Kelor merupakan tanaman herbal yangtelah banyak dipakai di negara-negara Afrika sebagai bumbu dapur, biji kelor diketahui mempunyai aktifitas anti-fungal yang dapat melawan Basiodobolus dan Mucor spp(Nwosu dan Okafor, 1995).Namun, referensi pengaruh penambahan ekstrak biji kelor terhadap umur simpan roti masih belum banyak diteliti.Penilitian diangkat karena roti pada umumnya cepat mengalami kerusakan yang disebabkan oleh jamur dari genusAspergillus,Rhizopus dan Mucor spp.Pengawetan alami yang menggunakan ekstrak biji kelor diharapkan mampu mengganti penggunaan bahan kimia yang sering digunakan dalam industri roti.
Penelitian ini dilakukan untuk mengidentifikasi pengaruh penambahan ekstrak biji kelor pada umur simpan roti.Ekstrak biji kelor ini diharapkan dapat mengontrol pertumbuhan jamur dari genus Aspergillus, Rhizopus dan Mucor spp.

Bahan dan Metode
Biji kelor diperoleh dari pasar Blimbing. Biji tersebut kemudian dikeringkan lalu dihancurkan menjadi bubuk. 200 gram bubuk biji kelor diekstraksi dengan teknik ekstraksi kloroform menggunakan protokol Fatope et al (1993) dimana rasio dari bubuk dan kloroform adalah 1g : 10ml. Hasil ekstraksi kemudian difiltrasi mengunakan rotary evaporator pada suhu 400C. Kemudian diberi label ekstrak biji kelor dan disimpan di dalam ruang pendingin untuk menjaga kestabilan bahan.

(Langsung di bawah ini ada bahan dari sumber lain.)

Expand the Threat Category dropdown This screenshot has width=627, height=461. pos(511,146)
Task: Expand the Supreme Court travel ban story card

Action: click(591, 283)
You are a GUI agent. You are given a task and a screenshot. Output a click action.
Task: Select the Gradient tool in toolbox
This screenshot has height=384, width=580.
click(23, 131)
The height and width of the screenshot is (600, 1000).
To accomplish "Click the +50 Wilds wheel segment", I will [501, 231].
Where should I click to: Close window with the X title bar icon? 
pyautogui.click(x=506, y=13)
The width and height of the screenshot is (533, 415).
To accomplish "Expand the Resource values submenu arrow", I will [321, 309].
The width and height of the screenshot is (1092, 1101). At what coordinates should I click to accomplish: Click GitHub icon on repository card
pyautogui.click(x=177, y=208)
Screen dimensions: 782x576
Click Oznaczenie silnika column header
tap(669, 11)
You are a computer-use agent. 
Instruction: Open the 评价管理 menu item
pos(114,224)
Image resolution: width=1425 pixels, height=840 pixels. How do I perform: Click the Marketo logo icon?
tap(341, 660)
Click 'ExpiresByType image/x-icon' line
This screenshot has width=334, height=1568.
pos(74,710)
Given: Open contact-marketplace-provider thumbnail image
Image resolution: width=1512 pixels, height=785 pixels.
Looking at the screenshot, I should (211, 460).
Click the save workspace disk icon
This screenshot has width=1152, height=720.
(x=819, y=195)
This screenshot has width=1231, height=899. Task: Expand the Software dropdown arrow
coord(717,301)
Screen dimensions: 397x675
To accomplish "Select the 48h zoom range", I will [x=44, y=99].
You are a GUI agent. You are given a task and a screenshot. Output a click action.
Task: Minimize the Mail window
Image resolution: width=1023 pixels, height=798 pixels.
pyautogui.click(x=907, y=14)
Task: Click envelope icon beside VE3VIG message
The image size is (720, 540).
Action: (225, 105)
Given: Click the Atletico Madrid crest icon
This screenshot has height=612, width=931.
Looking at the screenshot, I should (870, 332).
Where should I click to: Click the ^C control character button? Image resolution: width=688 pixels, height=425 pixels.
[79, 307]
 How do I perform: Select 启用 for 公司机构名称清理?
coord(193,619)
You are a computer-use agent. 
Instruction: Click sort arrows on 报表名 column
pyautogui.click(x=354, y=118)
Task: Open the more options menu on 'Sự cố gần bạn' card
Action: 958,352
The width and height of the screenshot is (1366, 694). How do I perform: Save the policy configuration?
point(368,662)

Roti dibuat di bakery Fakultas Teknologi Pertanian Brawijaya. Roti dibuat dengan tidak menambahkan pengawet sintetik. Roti diambil sebanyak 3 gram yang kemudian diletakkan di dalam 3 petridish yang berbeda, setiap petridish mengandung 1 gram roti. Tiap petridish diberi perlakukan yang berbeda-beda yaitu dengan penambahan ekstrak biji kelor sebesar 0.2 gram, 0.5 gram serta tanpa penambahan ekstrak bijikelor yang berfungsi sebagai variabel kontrol. Spora dari jamur Aspergillus diinokulasi pada tiap petridish. Semua sampel roti kemudian dievaluasi umur simpan serta tingkat kerusakan yang terjadi selama 7 hari dalam kondisi suhu ruang.

 

2,921 Responses to Metodologi dan Rancangan Percobaan -edisi 1-

  1. Psychotherapy West Hartford CT

    It is truly a nice and useful piece of info.
    I am happy that you shared this helpful info with
    us. Please keep us up to date like this. Thanks for sharing.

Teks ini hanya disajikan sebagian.